A few questions have come to mind:
- Will economic advancement and trade necessarily be at odds with biodiversity?
- Will we be able to meet the animal protein demands of an exploding population sustainably and without increasing the rate of disease emergence?
- How do we compensate for misalignment of objectives, especially between and among government agencies and international organizations?
- Can we reconcile economic ambitions with the public good (in this case, being free from infectious disease)?
I do not have answers to these questions, but I do know that the hope for the future is on us to be able to take hold of what the implications of the SDGs are and how they may be a step forward in action as well as in thinking. What will set this generation of goals apart is the forethought to put these together in concerted effort. So, do I consider sustainable development to be an oxymoron? I think that we have the power to make that statement untrue, and it must start with our intentions and perspective.
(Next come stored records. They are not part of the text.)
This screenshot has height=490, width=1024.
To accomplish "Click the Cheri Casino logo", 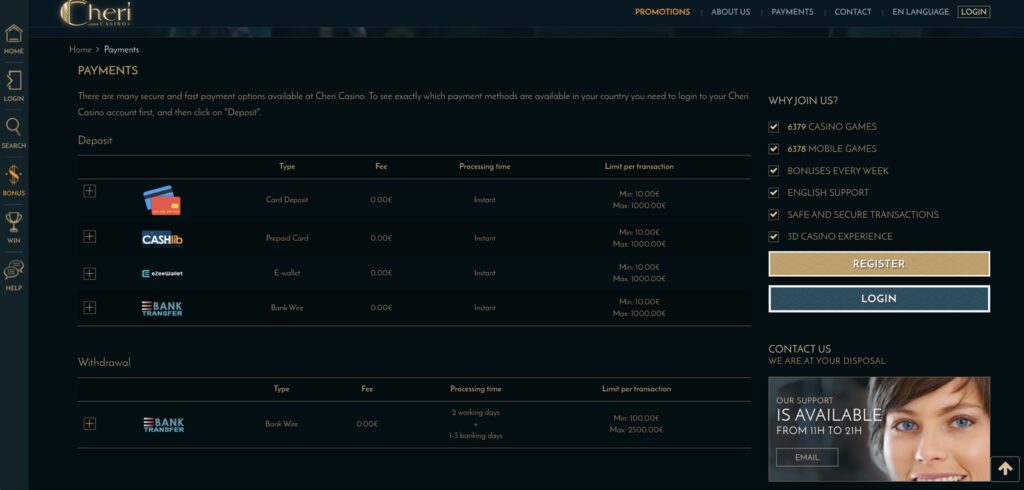I will 96,13.
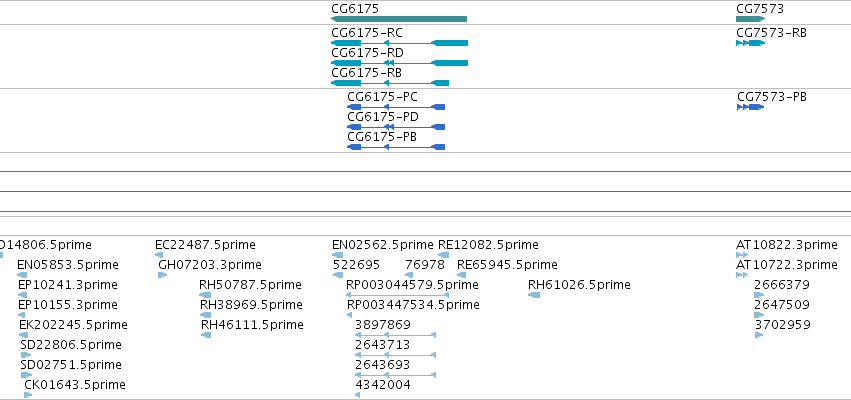Image resolution: width=851 pixels, height=400 pixels.
Task: Select the CG6175-PC protein glyph
Action: pos(396,107)
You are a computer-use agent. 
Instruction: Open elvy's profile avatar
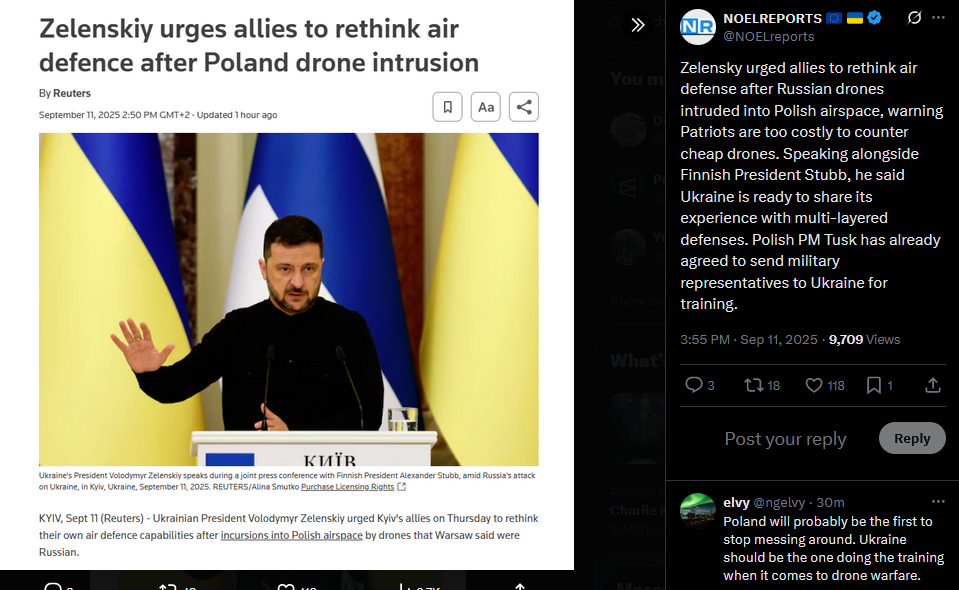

It is inherently part of our nature to view the world and it’s problems from our own point of view, and it is all just a matter of scale. What might be a daily concern for someone living in one part of the world may not even be part of the mental scope of someone living in another. Sometimes we forget that those of us living in the developed world have the privilege of not having to worry if there will be food available for our next meal, or whether the water we drink is clean, or where our money is kept (safe). The threat of infectious disease that can become a global pandemic is a serious one. We are seeing new diseases every year, and the impact is not just on public health. Trade and tourism suffer greatly, as well as public perception and trust of health surveillance systems. An unlikely but true connection can be drawn to link to sustainability and development, and what that means in this globalized age is constantly changing. By integrating our approach to infectious diseases as they relate to these specific SDGs, we can change the shape of sustainable development and veer away from the territory of oxymoron.
[This essay was written as an entry for the International Dimensions Human Programme (IDHP) Writing Contest.]